> [YOUR OBJECTIVE] Return the records, each one exactly as written.

═══ STUDY MATERIAL ═══

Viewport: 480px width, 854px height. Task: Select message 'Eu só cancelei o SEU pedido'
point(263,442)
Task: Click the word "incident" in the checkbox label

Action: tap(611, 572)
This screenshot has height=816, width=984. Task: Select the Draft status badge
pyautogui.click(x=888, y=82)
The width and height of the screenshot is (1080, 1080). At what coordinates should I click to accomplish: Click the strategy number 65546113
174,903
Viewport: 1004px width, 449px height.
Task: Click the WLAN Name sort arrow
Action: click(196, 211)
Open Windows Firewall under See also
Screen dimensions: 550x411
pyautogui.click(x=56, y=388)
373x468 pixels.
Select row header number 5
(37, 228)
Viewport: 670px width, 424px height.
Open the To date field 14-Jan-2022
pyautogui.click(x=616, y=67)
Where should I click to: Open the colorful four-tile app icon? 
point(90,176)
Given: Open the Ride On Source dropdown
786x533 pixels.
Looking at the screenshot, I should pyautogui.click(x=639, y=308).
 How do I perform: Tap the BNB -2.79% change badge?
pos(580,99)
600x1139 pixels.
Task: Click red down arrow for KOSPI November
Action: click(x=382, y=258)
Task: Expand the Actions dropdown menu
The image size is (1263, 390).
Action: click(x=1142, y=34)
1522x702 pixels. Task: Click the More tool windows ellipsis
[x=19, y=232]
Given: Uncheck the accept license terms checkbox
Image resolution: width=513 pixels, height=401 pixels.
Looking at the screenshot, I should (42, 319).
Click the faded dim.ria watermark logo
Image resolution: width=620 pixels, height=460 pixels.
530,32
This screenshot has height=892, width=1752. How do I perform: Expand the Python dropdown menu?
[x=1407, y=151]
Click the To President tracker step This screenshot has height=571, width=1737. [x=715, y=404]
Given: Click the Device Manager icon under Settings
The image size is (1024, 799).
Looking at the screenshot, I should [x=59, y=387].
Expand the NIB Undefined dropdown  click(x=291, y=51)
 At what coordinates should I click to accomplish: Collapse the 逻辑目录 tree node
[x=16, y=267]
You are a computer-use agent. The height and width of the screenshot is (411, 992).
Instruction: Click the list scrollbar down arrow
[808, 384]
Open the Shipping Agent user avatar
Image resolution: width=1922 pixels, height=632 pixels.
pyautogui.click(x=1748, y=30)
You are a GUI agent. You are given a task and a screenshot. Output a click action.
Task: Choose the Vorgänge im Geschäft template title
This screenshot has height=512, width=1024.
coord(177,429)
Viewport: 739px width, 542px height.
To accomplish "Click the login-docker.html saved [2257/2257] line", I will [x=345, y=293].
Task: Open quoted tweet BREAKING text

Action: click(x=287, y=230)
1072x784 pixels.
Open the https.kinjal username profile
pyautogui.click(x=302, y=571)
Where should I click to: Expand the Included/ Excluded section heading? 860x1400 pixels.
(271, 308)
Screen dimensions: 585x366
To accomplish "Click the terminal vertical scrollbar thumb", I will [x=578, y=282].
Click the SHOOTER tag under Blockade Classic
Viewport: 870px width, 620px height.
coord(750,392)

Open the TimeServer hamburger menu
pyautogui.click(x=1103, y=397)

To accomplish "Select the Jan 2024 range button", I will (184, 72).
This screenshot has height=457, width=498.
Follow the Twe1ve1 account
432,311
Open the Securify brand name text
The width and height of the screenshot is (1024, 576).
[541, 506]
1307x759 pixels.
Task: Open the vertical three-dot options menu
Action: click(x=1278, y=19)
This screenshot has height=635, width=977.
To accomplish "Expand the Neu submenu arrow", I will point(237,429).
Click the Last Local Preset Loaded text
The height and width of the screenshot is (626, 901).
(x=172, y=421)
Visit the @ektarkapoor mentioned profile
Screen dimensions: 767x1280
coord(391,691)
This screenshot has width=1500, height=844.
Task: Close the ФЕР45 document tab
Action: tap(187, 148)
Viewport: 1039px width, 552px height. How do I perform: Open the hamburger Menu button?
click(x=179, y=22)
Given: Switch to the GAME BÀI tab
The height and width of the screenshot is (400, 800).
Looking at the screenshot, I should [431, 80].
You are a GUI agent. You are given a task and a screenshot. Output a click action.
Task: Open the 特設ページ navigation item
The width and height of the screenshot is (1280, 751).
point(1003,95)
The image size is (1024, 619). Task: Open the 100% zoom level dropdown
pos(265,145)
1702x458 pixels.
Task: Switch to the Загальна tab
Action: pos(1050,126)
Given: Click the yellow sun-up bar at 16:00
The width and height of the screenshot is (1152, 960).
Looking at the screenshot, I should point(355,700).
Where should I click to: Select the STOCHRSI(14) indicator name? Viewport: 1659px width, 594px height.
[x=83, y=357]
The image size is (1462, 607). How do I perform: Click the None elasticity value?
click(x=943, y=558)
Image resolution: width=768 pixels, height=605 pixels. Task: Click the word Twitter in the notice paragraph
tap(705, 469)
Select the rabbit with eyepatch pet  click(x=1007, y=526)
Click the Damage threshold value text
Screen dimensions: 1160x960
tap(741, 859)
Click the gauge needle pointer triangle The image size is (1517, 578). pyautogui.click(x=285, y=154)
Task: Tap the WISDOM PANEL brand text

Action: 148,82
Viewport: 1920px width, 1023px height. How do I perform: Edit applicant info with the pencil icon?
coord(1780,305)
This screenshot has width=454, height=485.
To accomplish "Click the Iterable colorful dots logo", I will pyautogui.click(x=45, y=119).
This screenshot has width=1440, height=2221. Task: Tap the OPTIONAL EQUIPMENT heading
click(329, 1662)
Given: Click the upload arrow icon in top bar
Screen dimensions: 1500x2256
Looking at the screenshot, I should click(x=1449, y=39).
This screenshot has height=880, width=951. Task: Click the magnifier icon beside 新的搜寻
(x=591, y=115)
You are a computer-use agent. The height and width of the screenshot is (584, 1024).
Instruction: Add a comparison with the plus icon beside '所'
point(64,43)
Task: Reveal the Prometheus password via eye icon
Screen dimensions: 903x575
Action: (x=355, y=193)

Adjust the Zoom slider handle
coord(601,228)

═══

> [TASK SOLUTION]
Viewport: 480px width, 854px height. Task: Select message 'Eu só cancelei o SEU pedido'
point(263,442)
Task: Click the word "incident" in the checkbox label

Action: tap(611, 572)
This screenshot has height=816, width=984. Task: Select the Draft status badge
pyautogui.click(x=888, y=82)
The width and height of the screenshot is (1080, 1080). At what coordinates should I click to accomplish: Click the strategy number 65546113
174,903
Viewport: 1004px width, 449px height.
Task: Click the WLAN Name sort arrow
Action: click(196, 211)
Open Windows Firewall under See also
Screen dimensions: 550x411
pyautogui.click(x=56, y=388)
373x468 pixels.
Select row header number 5
(37, 228)
Viewport: 670px width, 424px height.
Open the To date field 14-Jan-2022
pyautogui.click(x=616, y=67)
Where should I click to: Open the colorful four-tile app icon? 
point(90,176)
Given: Open the Ride On Source dropdown
786x533 pixels.
Looking at the screenshot, I should pyautogui.click(x=639, y=308).
 How do I perform: Tap the BNB -2.79% change badge?
pos(580,99)
600x1139 pixels.
Task: Click red down arrow for KOSPI November
Action: click(x=382, y=258)
Task: Expand the Actions dropdown menu
The image size is (1263, 390).
Action: click(x=1142, y=34)
1522x702 pixels. Task: Click the More tool windows ellipsis
[x=19, y=232]
Given: Uncheck the accept license terms checkbox
Image resolution: width=513 pixels, height=401 pixels.
Looking at the screenshot, I should (42, 319).
Click the faded dim.ria watermark logo
Image resolution: width=620 pixels, height=460 pixels.
530,32
This screenshot has height=892, width=1752. How do I perform: Expand the Python dropdown menu?
[x=1407, y=151]
Click the To President tracker step This screenshot has height=571, width=1737. [x=715, y=404]
Given: Click the Device Manager icon under Settings
The image size is (1024, 799).
Looking at the screenshot, I should [x=59, y=387].
Expand the NIB Undefined dropdown  click(x=291, y=51)
 At what coordinates should I click to accomplish: Collapse the 逻辑目录 tree node
[x=16, y=267]
You are a computer-use agent. The height and width of the screenshot is (411, 992).
Instruction: Click the list scrollbar down arrow
[808, 384]
Open the Shipping Agent user avatar
Image resolution: width=1922 pixels, height=632 pixels.
pyautogui.click(x=1748, y=30)
You are a GUI agent. You are given a task and a screenshot. Output a click action.
Task: Choose the Vorgänge im Geschäft template title
This screenshot has height=512, width=1024.
coord(177,429)
Viewport: 739px width, 542px height.
To accomplish "Click the login-docker.html saved [2257/2257] line", I will [x=345, y=293].
Task: Open quoted tweet BREAKING text

Action: click(x=287, y=230)
1072x784 pixels.
Open the https.kinjal username profile
pyautogui.click(x=302, y=571)
Where should I click to: Expand the Included/ Excluded section heading? 860x1400 pixels.
(271, 308)
Screen dimensions: 585x366
To accomplish "Click the terminal vertical scrollbar thumb", I will [x=578, y=282].
Click the SHOOTER tag under Blockade Classic
Viewport: 870px width, 620px height.
coord(750,392)

Open the TimeServer hamburger menu
pyautogui.click(x=1103, y=397)

To accomplish "Select the Jan 2024 range button", I will (184, 72).
This screenshot has height=457, width=498.
Follow the Twe1ve1 account
432,311
Open the Securify brand name text
The width and height of the screenshot is (1024, 576).
[541, 506]
1307x759 pixels.
Task: Open the vertical three-dot options menu
Action: click(x=1278, y=19)
This screenshot has height=635, width=977.
To accomplish "Expand the Neu submenu arrow", I will point(237,429).
Click the Last Local Preset Loaded text
The height and width of the screenshot is (626, 901).
(x=172, y=421)
Visit the @ektarkapoor mentioned profile
Screen dimensions: 767x1280
coord(391,691)
This screenshot has width=1500, height=844.
Task: Close the ФЕР45 document tab
Action: tap(187, 148)
Viewport: 1039px width, 552px height. How do I perform: Open the hamburger Menu button?
click(x=179, y=22)
Given: Switch to the GAME BÀI tab
The height and width of the screenshot is (400, 800).
Looking at the screenshot, I should [431, 80].
You are a GUI agent. You are given a task and a screenshot. Output a click action.
Task: Open the 特設ページ navigation item
The width and height of the screenshot is (1280, 751).
point(1003,95)
The image size is (1024, 619). Task: Open the 100% zoom level dropdown
pos(265,145)
1702x458 pixels.
Task: Switch to the Загальна tab
Action: pos(1050,126)
Given: Click the yellow sun-up bar at 16:00
The width and height of the screenshot is (1152, 960).
Looking at the screenshot, I should point(355,700).
Where should I click to: Select the STOCHRSI(14) indicator name? Viewport: 1659px width, 594px height.
[x=83, y=357]
The image size is (1462, 607). How do I perform: Click the None elasticity value?
click(x=943, y=558)
Image resolution: width=768 pixels, height=605 pixels. Task: Click the word Twitter in the notice paragraph
tap(705, 469)
Select the rabbit with eyepatch pet  click(x=1007, y=526)
Click the Damage threshold value text
Screen dimensions: 1160x960
tap(741, 859)
Click the gauge needle pointer triangle The image size is (1517, 578). pyautogui.click(x=285, y=154)
Task: Tap the WISDOM PANEL brand text

Action: 148,82
Viewport: 1920px width, 1023px height. How do I perform: Edit applicant info with the pencil icon?
coord(1780,305)
This screenshot has width=454, height=485.
To accomplish "Click the Iterable colorful dots logo", I will pyautogui.click(x=45, y=119).
This screenshot has width=1440, height=2221. Task: Tap the OPTIONAL EQUIPMENT heading
click(329, 1662)
Given: Click the upload arrow icon in top bar
Screen dimensions: 1500x2256
Looking at the screenshot, I should click(x=1449, y=39).
This screenshot has height=880, width=951. Task: Click the magnifier icon beside 新的搜寻
(x=591, y=115)
You are a computer-use agent. The height and width of the screenshot is (584, 1024).
Instruction: Add a comparison with the plus icon beside '所'
point(64,43)
Task: Reveal the Prometheus password via eye icon
Screen dimensions: 903x575
Action: (x=355, y=193)

Adjust the Zoom slider handle
coord(601,228)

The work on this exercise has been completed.